Yes, that’s about climate change; but climate change is in fact just one of a dozen or so54 ecological trends any one of which has the capacity to up-end today’s affluent consumer society – and those dozen or so trends are all falling due between now and 2050 or so, with the 2030s55 identified as the pivotal decade when they will start to interact.
Thing is, despite the mainstream political ignorance towards ecological limits, those ‘elite’-types are fully aware of this. Once again, with people like Peter Thiel at the forefront of groups planning for a collapse56 of present-day society, and seeking a bolthole to isolate themselves from that.
Returning to Murray Bookchin, he wrote about ‘post-scarcity’ in the 1960s when he saw affluence, and the consequent dominance of corporate forces it enabled, as a barrier to change – and so the promotion of anarchist ideas had to change from their historic position of representing of ‘the underclass’.
With the fore-knowledge of ecological limits we can see that position pivoting back soon. In fact, as larger sections of society are subject to the changes wrought by greater automation57 in the future, we can see economic inequality and destitution having a far more corrosive role in society irrespective of that.
Therefore, developing from the visions of Bookchin and many others, we must talk in terms of ‘pro-scarcity anarchism/activism’. Of planning for a far less material58 world not because the elite want control of the world’s wealth; but because it is consumption that is killing the planet.
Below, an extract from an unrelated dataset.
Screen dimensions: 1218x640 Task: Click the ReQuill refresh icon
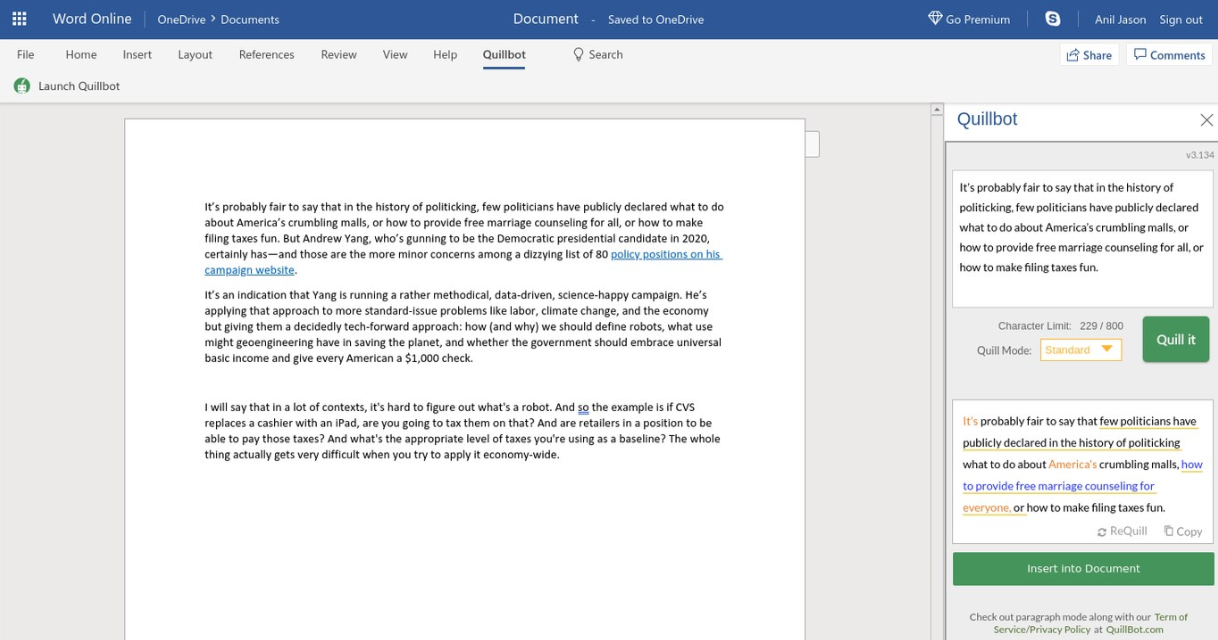pos(1102,532)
Affluence is an illusion – one that tricks people into believing in the economic and political dogmas that perpetuate both inequality59 and planetary destruction60. Moving beyond that, to simpler, less material lifestyle, is the key to escaping both corporate dominance and ecological breakdown.
At the first Berkeley Peace Rally in 1965, Ken Kesey delivered a short musical address61 that stunned the assembled throng by concluding, “Just look at it and turn away and say ‘fuck it’”.
In my view, that’s where we are today: Party politics, under the influence of oligopolies who want to forge a modern form of feudalism, has failed to represent the public’s interest.
Quite simply then we don’t need to complain, or invent elaborate conspiracies to explain this trend. Its causes and effects are easy to see. Instead we need to realise the alternatives to it, locally, with those around us, to create and give guarantee to a simpler, less material lifestyle in the future. And where our aims conflict with those of the political elite, then the only response is spontaneous, creative, and mischievous direct action.